LOIS ET RÈGLEMENTS CITÉS

Charte canadienne des droits et libertés, qui constitue la partie I de la Loi constitutionnelle de 1982, annexe B, Loi de 1982 sur le Canada, 1982, ch. 11 (R.-U.) [L.R.C. (1985), appendice II, no 44], art. 7, 8.

Loi d’interprétation, L.R.C. (1985), ch. I-21, art. 13.

Loi sur les relations de travail, L.R.O. 1990, ch. L.2, art. 45(1).

Loi sur les relations de travail dans la fonction publique, L.C. 2003, ch. 22, art. 2, préambule, art. 13, 15c), 58, 208, 209, 226, 228(2), 233, 236.

Loi sur les relations de travail dans la fonction publique, L.R.C. (1985), ch. P-35, art. 91, 92 (mod. par L.C. 1992, ch. 54, art. 68).

JURISPRUDENCE

décisions appliquées :

Alliance de la Fonction publique du Canada c. Assoc. des pilotes fédéraux du Canada, 2009 CAF 223, [2010] 3 R.C.F. 219; Weber c. Hydro Ontario, [1995] 2 R.C.S. 929; Regina Police Assn. Inc. c. Regina (Ville) Board of Police Commissioners, 2000 CSC 14, [2000] 1 R.C.S. 360.

décision différenciée :

Maiangowi c. Conseil du Trésor (ministère de la Santé), 2008 CRTFP 6.

décisions examinées :

Dunsmuir c. Nouveau-Brunswick, 2008 CSC 9, [2008] 1 R.C.S. 190, 329 R.N.-B. (2e) 1; ATCO Gas & Pipelines Ltd. c. Alberta (Energy & Utilities Board), 2006 CSC 4, [2006] 1 R.C.S. 140; Newfoundland Association of Public Employees c. Procureur général (Terre-Neuve), [1978] 1 R.C.S. 524.

décisions citées :

Macdonald c. Canada, 1998 CanLII 8736 (C.F. 1re inst.); Bhatia c. Conseil du Trésor (Travaux publics Canada), [1989] C.R.T.F.P. no 141 (QL); Fox c. Conseil du Trésor (Commission de l’Immigration et du statut de réfugié), 2001 CRTFP 130; Bedok c. Conseil du Trésor (Ministère du Développement des ressources humaines), 2004 CRTFP 163; Société canadienne des postes c. Alliance de la Fonction publique du Canada, 2010 CAF 56, [2011] 2 R.C.F. 221; Nash c. Conseil du Trésor (Service correctionnel du Canada), 2007 CRTFP 98; Van de Mosselaer c. Conseil du Trésor (Ministère des Transports), 2006 CRTFP 59; MacDonald et Conseil du Trésor (Ministère de la Défense nationale), [1985] C.R.T.F.P.C. no 266 (QL); Conseil du Trésor et Deom, [1985] C.R.T.F.P.C. no 150 (QL); Rizzo & Rizzo Shoes Ltd. (Re), [1998] 1 R.C.S. 27; Elliott v. De Havilland Aircraft Co. of Canada Ltd. (1989), 32 O.A.C. 250 (C. Div.); Butt v. United Steelworkers of America (1993), 106 Nfld. & P.E.I.R. 181 (T.-N. 1re inst.); Bourne v. Otis Elevator Co. (1984), 45 O.R. (2d) 321 (H.C.); Heustis c. Commission d’énergie électrique du Nouveau-Brunswick, [1979] 2 R.C.S. 768; Lindor c. Conseil du Trésor (Solliciteur général du Canada — Service correctionnel), 2003 CRTFP 10.

DOCTRINE CITÉE

Driedger, Elmer A. The Construction of Statutes, 2e éd. Toronto : Butterworths, 1983.
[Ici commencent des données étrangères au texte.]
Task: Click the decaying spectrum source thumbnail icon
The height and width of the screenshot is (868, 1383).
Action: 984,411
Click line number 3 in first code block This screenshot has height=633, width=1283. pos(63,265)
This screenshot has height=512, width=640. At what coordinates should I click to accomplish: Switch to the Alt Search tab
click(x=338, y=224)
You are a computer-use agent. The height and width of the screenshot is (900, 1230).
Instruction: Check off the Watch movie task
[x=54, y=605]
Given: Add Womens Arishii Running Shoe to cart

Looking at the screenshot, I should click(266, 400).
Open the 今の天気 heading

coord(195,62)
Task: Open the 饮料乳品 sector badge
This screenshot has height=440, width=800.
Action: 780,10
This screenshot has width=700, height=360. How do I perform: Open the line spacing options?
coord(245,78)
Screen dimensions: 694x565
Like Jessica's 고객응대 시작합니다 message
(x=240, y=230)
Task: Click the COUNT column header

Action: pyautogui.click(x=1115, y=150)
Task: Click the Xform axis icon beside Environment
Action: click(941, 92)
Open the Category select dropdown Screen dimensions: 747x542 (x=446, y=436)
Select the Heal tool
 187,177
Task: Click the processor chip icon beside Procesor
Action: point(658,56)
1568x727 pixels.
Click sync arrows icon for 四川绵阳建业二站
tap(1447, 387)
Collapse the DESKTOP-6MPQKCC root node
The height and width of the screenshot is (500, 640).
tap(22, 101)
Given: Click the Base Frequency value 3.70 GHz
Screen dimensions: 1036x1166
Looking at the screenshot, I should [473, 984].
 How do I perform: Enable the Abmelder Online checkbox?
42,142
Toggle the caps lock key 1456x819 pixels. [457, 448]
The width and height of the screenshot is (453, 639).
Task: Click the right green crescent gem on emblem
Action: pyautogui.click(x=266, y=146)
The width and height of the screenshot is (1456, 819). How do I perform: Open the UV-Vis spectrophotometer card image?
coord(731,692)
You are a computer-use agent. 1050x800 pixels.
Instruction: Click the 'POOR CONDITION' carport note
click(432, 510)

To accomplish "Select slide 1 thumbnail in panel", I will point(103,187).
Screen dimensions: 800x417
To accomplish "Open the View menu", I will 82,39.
Sullivan, Ruth. Sullivan on the Construction of Statutes, 5e éd. Markham, Ont. : LexisNexis Canada, 2008.

APPEL d’une décision de la Cour fédérale (2009 CF 1181) accueillant une demande de contrôle judiciaire d’une décision rendue par un arbitre de la Commission des relations de travail de la fonction publique (2008 CRTFP 74) concluant qu’un arbitre de grief a compétence pour trancher des différends relatifs à des ententes de règlement intervenues entre les parties sur des questions qui peuvent être renvoyées à l’arbitrage. Appel accueilli.

ONT COMPARU

Andrew J. Raven pour l’appelant.

John Jaworski et Jennifer A. Lewis pour l’intimé.

AVOCATS INSCRITS AU DOSSIER

Raven, Cameron, Ballantyne & Yazbeck LLP/s.r.l. pour l’appelant.

Sous-procureur général du Canada pour l’intimé.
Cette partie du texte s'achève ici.